Google Summer of Code 2014 – Proposal for X.Org Foundation

Title

Expose NVIDIA’s GPU graphics counters to the userspace.

Short description

This project aims to expose NVIDIA’s GPU graphics counters to the userspace through mesa. This idea follows my previous Google Summer of Code which was mainly focused on reverse engineering NVIDIA’s performance counters. The main goal of this project is to help Linux developpers in identifying the performance bottleneck of OpenGL applications.

Personal information

I’m a student in his final year of a MSc degree at the university of Bordeaux,
France. I already participated to the Google Summer of Code last year [1] and
my project was to reverse engineering NVIDIA’s performance counters.

Context

Performance counters

A hardware performance counter is a set of special registers which are used
to store the counts of hardware-related activities. Hardware counters are
oftenly used by developers to identify bottlenecks in their applications.

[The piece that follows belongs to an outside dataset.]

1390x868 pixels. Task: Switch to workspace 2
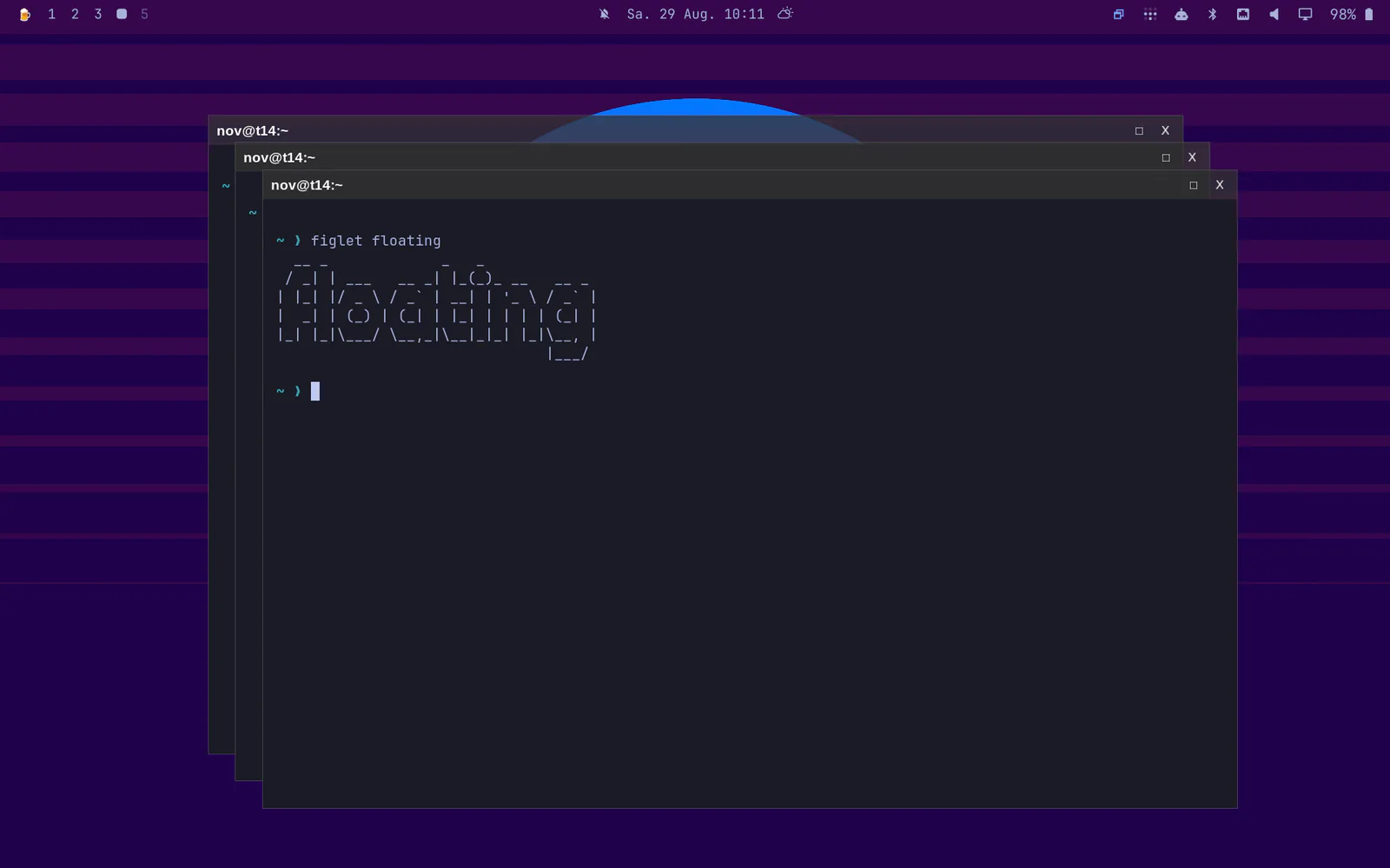point(76,14)
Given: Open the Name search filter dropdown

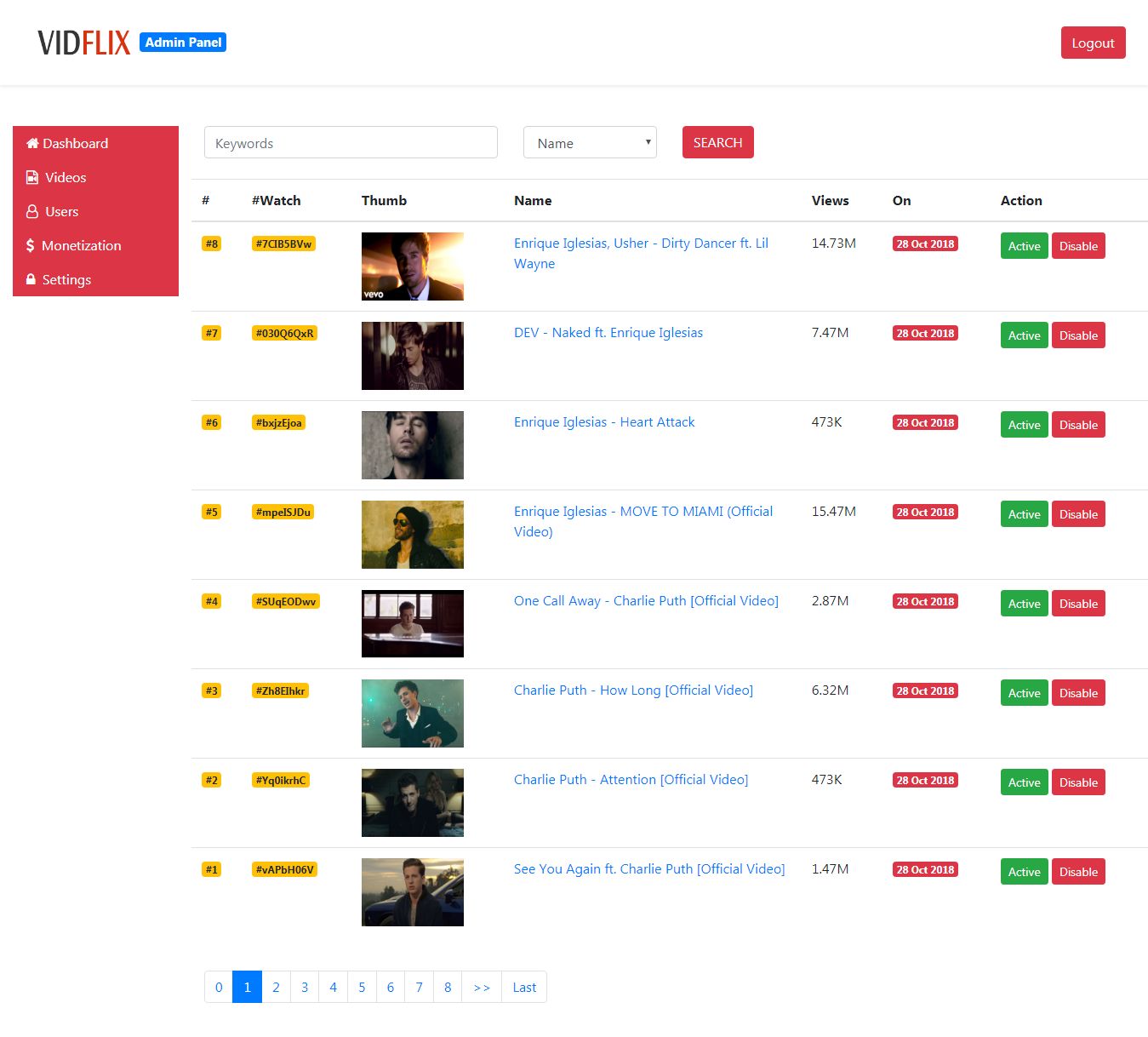Looking at the screenshot, I should tap(590, 143).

In this proposal, we are only focusing on NVIDIA’s performance counters.

There are two types of counters offered by NVIDIA which provide data directly
from various points of the GPU. Compute counters are used for OpenCL, while
graphics counters give detailed information for OpenGL/Direct3D.

On Windows, compute and graphics counters are both exposed by PerfKit[2], an
advanced software suite (except when it crashes my computer for no particular
reason :-)), which can be used by advanced users for profiling OpenCL and
Direct3D/OpenGL applications.

On Linux, the proprietary driver *only* exposes compute counters through the
CUDA compute profiler[3] (CUPTI), and not graphics counters like PerfKit which
is only available on Windows.

On Nouveau/Linux, some counters are already exposed. Compute counters for
nvc0/Fermi and nve0/Kepler are available in mesa which manages counters’
allocation and monitoring through some software methods provided by the kernel.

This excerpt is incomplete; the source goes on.